Twenty years ago, my children went to an inner city elementary school that served some the the lowest income communities in Ottawa. While sitting with an old friend under a tree in Fundy National Park, I was convinced to become co-chair of the parent council. Not long afterwards, we were caught up in a province-wide school closure campaign that created a massive protest that eventually brought down the provincial government. I learned about the importance of universal social programs first hand.
For social programs to be of high quality and to endure, they must be universally accessible by rich and poor alike. That is why the Gallant government’s approach to providing “free” childcare and “free” post-secondary tuition to some and not to others is doomed to fail, if not now, the next time the austerity knives are sharpened. Hence we will be doomed to continue the revolving door of building and tearing down, building and tearing down.
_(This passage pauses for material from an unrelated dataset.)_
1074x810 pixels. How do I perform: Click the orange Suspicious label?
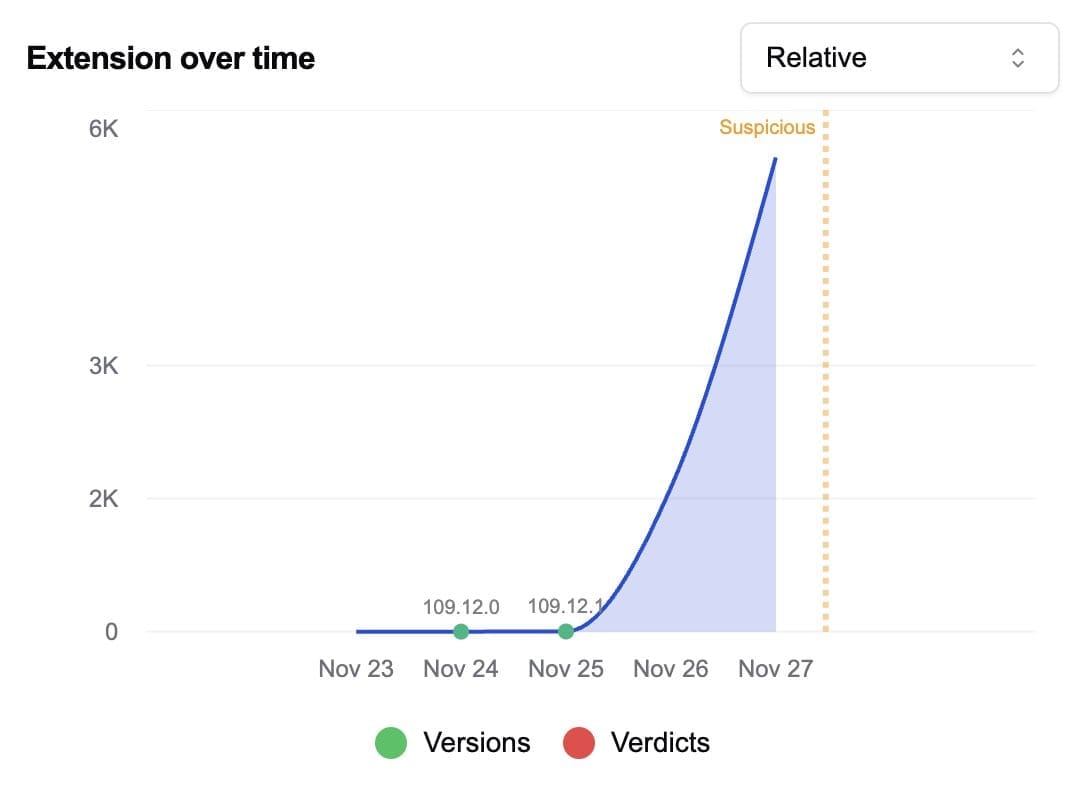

Universal programs are free, or at least affordable, to all people of all income levels. Healthcare and public education are two examples in Canada; universal low cost childcare in Quebec is another. These programs are of high quality because we all feel a sense of ownership and there is widespread concern when standards slip or when schools or hospitals are threatened with closure. All people who use universal programs advocate for improvements based on the latest advances in medicine or education and hold our public institutions to account.
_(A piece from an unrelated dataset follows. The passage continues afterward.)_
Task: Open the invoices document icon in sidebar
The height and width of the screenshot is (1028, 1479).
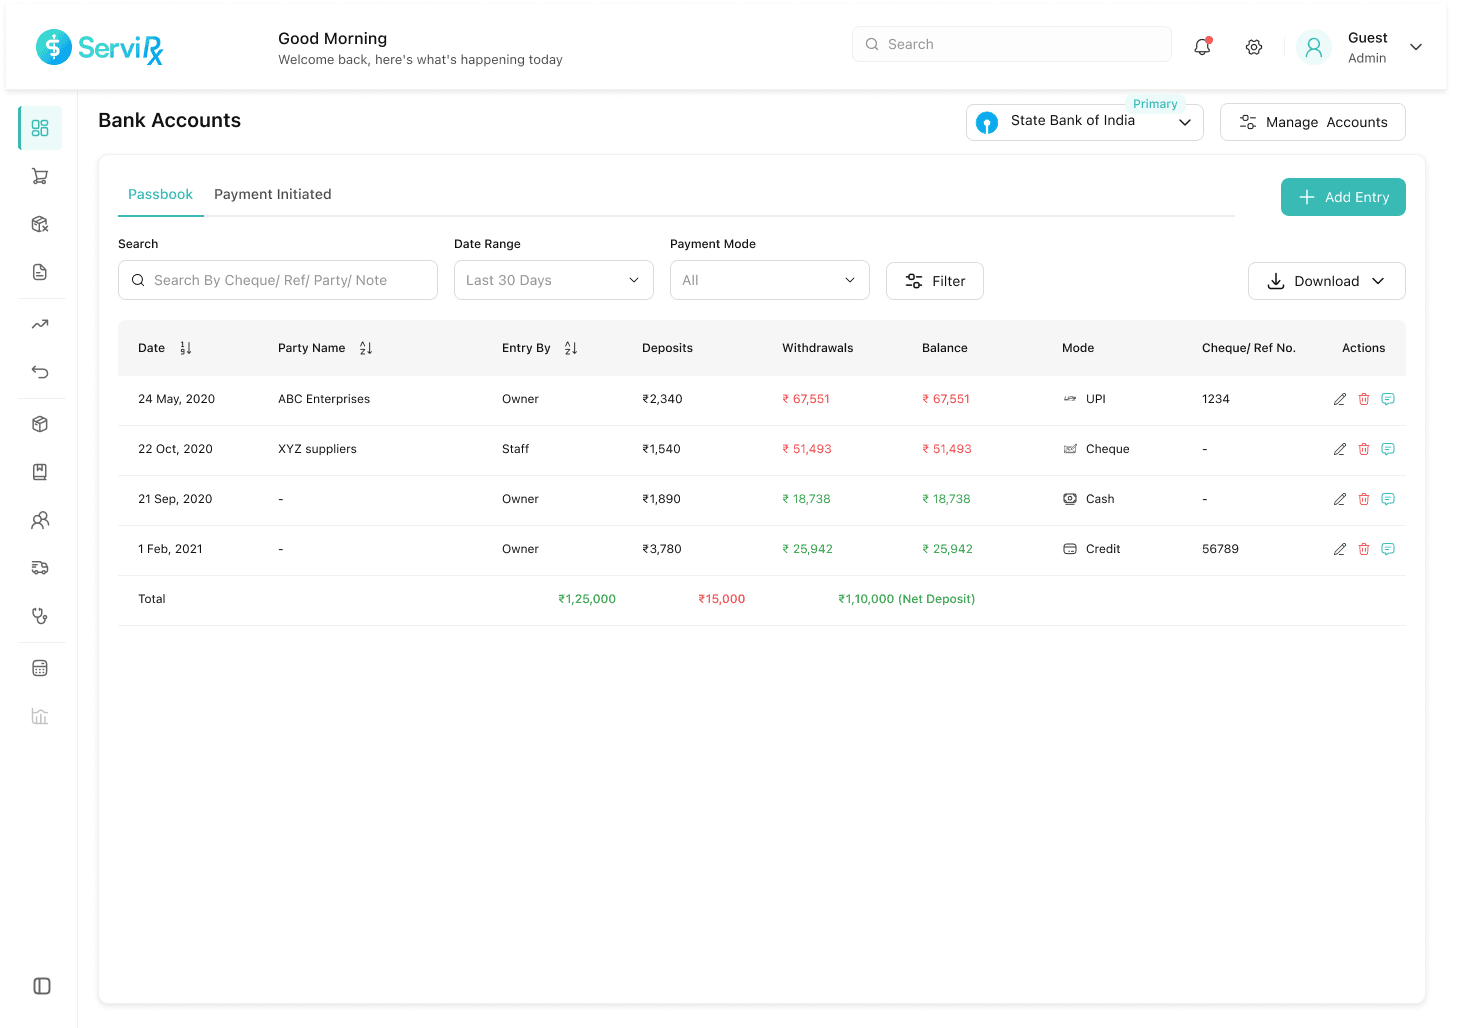Action: (40, 272)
In my case, I ran for the school board and used my engineering management and marketing experience to bring forward reforms to the public education system that gave us some of the highest quality, most accessible, and financially sound programs around, all within a budget that was not far off that of New Brunswick’s Ministry of Education. We received international attention for many of our reforms and education experts from Finland, Norway and Britain came to find out what we were up to.
Non-universal programs by contrast do not have the same degree of pressure to perform. Families who do not receive subsidies may choose to attend separate non-publicly run programs. Eventually these become of perceived higher quality, like private schools or private health clinics. This undermines the public systems, hires away qualified staff, and can eventually lead to the demise of well-intended programs.
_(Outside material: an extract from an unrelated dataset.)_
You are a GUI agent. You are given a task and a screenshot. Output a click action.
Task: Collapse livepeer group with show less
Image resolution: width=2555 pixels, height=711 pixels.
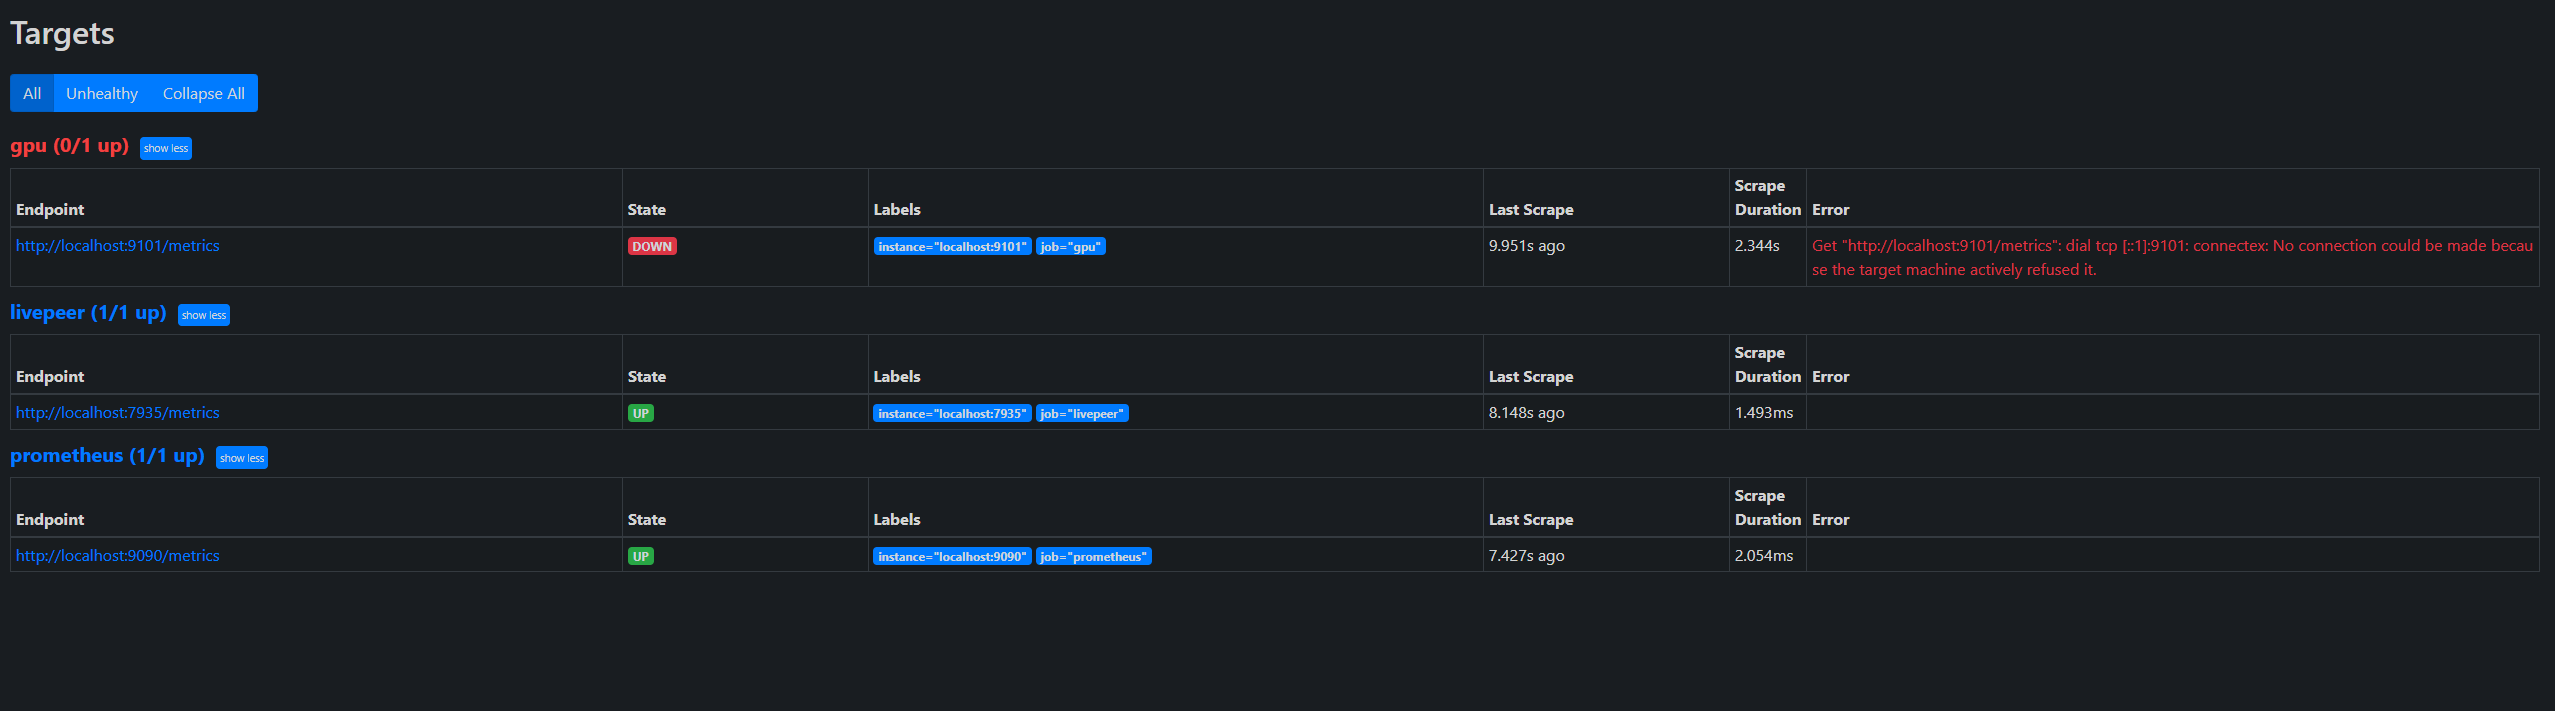(x=204, y=315)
A second flaw in Gallant’s childcare program design is lack of accessibility, both through physical location and capped enrolment. If a family lives too far or does not have a car or access to public transit, they may as well not have free access to childcare. Public programs should be placed where they are easily accessible to people on limited income. When programs have limited enrolment, only people who are well-connected and well-rooted in the community have the means and opportunity to know where and when to apply and how to get through the long waiting lists.
Well-designed universal and accessible programs have the important added benefit of integrating people from widely varying backgrounds both to attend the programs and to unite in common cause. As someone deeply concerned about influencing societal trends towards tolerance and understanding and away from mistrust and blame, this is one of the most important aspects of universal social programs to me.
As the NDP platform is released, we will keep in mind the fundamental principles of universality and accessibility for our day cares, post-secondary education and other social programs so that as many New Brunswick families as possible can benefit from the highest quality most affordable social programs possible.